[Dataset entries]
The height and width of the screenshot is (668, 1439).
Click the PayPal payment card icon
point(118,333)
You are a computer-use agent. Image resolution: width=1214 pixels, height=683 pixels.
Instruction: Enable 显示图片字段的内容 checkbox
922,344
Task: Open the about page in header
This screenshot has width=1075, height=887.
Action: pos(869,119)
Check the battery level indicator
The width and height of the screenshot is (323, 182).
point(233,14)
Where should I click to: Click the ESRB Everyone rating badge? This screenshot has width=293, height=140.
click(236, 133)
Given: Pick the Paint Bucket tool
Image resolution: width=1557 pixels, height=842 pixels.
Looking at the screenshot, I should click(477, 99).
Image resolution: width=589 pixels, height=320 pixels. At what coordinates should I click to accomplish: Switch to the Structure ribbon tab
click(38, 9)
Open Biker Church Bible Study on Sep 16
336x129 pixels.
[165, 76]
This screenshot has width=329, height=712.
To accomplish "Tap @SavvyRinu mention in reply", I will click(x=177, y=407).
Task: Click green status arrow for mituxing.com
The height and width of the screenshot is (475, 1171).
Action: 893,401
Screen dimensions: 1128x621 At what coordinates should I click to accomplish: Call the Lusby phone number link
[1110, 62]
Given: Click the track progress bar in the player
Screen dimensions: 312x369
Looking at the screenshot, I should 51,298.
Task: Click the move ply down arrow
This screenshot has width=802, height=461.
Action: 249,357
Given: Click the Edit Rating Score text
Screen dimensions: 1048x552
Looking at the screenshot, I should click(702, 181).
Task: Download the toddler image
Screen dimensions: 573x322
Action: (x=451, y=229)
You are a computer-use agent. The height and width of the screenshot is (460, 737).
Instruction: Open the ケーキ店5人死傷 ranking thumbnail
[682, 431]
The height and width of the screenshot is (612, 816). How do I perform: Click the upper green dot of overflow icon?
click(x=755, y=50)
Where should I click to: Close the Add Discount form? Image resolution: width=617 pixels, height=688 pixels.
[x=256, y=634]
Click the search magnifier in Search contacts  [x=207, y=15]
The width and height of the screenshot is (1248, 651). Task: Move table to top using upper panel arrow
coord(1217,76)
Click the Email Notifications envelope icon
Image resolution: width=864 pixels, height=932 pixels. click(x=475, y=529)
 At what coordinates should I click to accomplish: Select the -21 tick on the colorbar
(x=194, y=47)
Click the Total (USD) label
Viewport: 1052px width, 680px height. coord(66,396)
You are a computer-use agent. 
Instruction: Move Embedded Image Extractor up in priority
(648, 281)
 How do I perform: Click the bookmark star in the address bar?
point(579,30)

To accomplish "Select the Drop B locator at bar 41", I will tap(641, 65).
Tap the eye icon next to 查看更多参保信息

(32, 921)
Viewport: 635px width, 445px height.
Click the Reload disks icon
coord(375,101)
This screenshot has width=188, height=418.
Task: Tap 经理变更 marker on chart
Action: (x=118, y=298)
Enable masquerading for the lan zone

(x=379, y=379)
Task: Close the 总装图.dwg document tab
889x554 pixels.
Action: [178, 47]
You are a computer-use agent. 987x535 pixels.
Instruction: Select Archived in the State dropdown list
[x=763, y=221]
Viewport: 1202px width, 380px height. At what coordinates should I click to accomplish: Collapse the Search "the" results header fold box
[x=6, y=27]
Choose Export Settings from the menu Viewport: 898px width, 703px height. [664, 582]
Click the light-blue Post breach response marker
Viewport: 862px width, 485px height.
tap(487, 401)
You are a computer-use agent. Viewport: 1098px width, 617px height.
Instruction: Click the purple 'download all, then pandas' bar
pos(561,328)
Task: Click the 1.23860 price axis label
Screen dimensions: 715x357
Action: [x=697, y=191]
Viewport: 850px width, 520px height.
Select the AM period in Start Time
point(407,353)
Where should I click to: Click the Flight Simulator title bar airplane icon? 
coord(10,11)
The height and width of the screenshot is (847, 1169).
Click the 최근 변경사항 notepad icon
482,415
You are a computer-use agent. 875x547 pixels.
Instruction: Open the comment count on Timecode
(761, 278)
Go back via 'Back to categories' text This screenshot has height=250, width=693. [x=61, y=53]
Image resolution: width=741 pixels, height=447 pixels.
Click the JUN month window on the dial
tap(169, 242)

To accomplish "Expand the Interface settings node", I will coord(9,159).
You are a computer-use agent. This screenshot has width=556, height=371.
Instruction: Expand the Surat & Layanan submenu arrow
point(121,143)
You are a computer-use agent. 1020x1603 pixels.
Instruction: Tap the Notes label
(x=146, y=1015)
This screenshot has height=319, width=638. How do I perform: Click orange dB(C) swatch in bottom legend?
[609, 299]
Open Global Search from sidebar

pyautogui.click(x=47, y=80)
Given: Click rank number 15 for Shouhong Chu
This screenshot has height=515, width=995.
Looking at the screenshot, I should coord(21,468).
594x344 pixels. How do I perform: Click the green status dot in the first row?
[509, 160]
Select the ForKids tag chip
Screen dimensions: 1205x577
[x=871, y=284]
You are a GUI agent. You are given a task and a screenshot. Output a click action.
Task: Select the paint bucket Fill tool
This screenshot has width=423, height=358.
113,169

WHAT YOU SHOULD DO
Print all of the lines above verbatim, from the first to the last, without changing anything.

SOLUTION FOR THIS PROBLEM
The height and width of the screenshot is (668, 1439).
Click the PayPal payment card icon
point(118,333)
You are a computer-use agent. Image resolution: width=1214 pixels, height=683 pixels.
Instruction: Enable 显示图片字段的内容 checkbox
922,344
Task: Open the about page in header
This screenshot has width=1075, height=887.
Action: pos(869,119)
Check the battery level indicator
The width and height of the screenshot is (323, 182).
point(233,14)
Where should I click to: Click the ESRB Everyone rating badge? This screenshot has width=293, height=140.
click(236, 133)
Given: Pick the Paint Bucket tool
Image resolution: width=1557 pixels, height=842 pixels.
Looking at the screenshot, I should click(477, 99).
Image resolution: width=589 pixels, height=320 pixels. At what coordinates should I click to accomplish: Switch to the Structure ribbon tab
click(38, 9)
Open Biker Church Bible Study on Sep 16
336x129 pixels.
[165, 76]
This screenshot has width=329, height=712.
To accomplish "Tap @SavvyRinu mention in reply", I will click(x=177, y=407).
Task: Click green status arrow for mituxing.com
The height and width of the screenshot is (475, 1171).
Action: 893,401
Screen dimensions: 1128x621 At what coordinates should I click to accomplish: Call the Lusby phone number link
[1110, 62]
Given: Click the track progress bar in the player
Screen dimensions: 312x369
Looking at the screenshot, I should 51,298.
Task: Click the move ply down arrow
This screenshot has width=802, height=461.
Action: 249,357
Given: Click the Edit Rating Score text
Screen dimensions: 1048x552
Looking at the screenshot, I should click(702, 181).
Task: Download the toddler image
Screen dimensions: 573x322
Action: (x=451, y=229)
You are a computer-use agent. The height and width of the screenshot is (460, 737).
Instruction: Open the ケーキ店5人死傷 ranking thumbnail
[682, 431]
The height and width of the screenshot is (612, 816). How do I perform: Click the upper green dot of overflow icon?
click(x=755, y=50)
Where should I click to: Close the Add Discount form? Image resolution: width=617 pixels, height=688 pixels.
[x=256, y=634]
Click the search magnifier in Search contacts  [x=207, y=15]
The width and height of the screenshot is (1248, 651). Task: Move table to top using upper panel arrow
coord(1217,76)
Click the Email Notifications envelope icon
Image resolution: width=864 pixels, height=932 pixels. click(x=475, y=529)
 At what coordinates should I click to accomplish: Select the -21 tick on the colorbar
(x=194, y=47)
Click the Total (USD) label
Viewport: 1052px width, 680px height. coord(66,396)
You are a computer-use agent. 
Instruction: Move Embedded Image Extractor up in priority
(648, 281)
 How do I perform: Click the bookmark star in the address bar?
point(579,30)

To accomplish "Select the Drop B locator at bar 41", I will tap(641, 65).
Tap the eye icon next to 查看更多参保信息

(32, 921)
Viewport: 635px width, 445px height.
Click the Reload disks icon
coord(375,101)
This screenshot has width=188, height=418.
Task: Tap 经理变更 marker on chart
Action: (x=118, y=298)
Enable masquerading for the lan zone

(x=379, y=379)
Task: Close the 总装图.dwg document tab
889x554 pixels.
Action: [178, 47]
You are a computer-use agent. 987x535 pixels.
Instruction: Select Archived in the State dropdown list
[x=763, y=221]
Viewport: 1202px width, 380px height. At what coordinates should I click to accomplish: Collapse the Search "the" results header fold box
[x=6, y=27]
Choose Export Settings from the menu Viewport: 898px width, 703px height. [664, 582]
Click the light-blue Post breach response marker
Viewport: 862px width, 485px height.
tap(487, 401)
You are a computer-use agent. Viewport: 1098px width, 617px height.
Instruction: Click the purple 'download all, then pandas' bar
pos(561,328)
Task: Click the 1.23860 price axis label
Screen dimensions: 715x357
Action: [x=697, y=191]
Viewport: 850px width, 520px height.
Select the AM period in Start Time
point(407,353)
Where should I click to: Click the Flight Simulator title bar airplane icon? 
coord(10,11)
The height and width of the screenshot is (847, 1169).
Click the 최근 변경사항 notepad icon
482,415
You are a computer-use agent. 875x547 pixels.
Instruction: Open the comment count on Timecode
(761, 278)
Go back via 'Back to categories' text This screenshot has height=250, width=693. [x=61, y=53]
Image resolution: width=741 pixels, height=447 pixels.
Click the JUN month window on the dial
tap(169, 242)

To accomplish "Expand the Interface settings node", I will coord(9,159).
You are a computer-use agent. This screenshot has width=556, height=371.
Instruction: Expand the Surat & Layanan submenu arrow
point(121,143)
You are a computer-use agent. 1020x1603 pixels.
Instruction: Tap the Notes label
(x=146, y=1015)
This screenshot has height=319, width=638. How do I perform: Click orange dB(C) swatch in bottom legend?
[609, 299]
Open Global Search from sidebar

pyautogui.click(x=47, y=80)
Given: Click rank number 15 for Shouhong Chu
This screenshot has height=515, width=995.
Looking at the screenshot, I should coord(21,468).
594x344 pixels. How do I perform: Click the green status dot in the first row?
[509, 160]
Select the ForKids tag chip
Screen dimensions: 1205x577
[x=871, y=284]
You are a GUI agent. You are given a task and a screenshot. Output a click action.
Task: Select the paint bucket Fill tool
This screenshot has width=423, height=358.
113,169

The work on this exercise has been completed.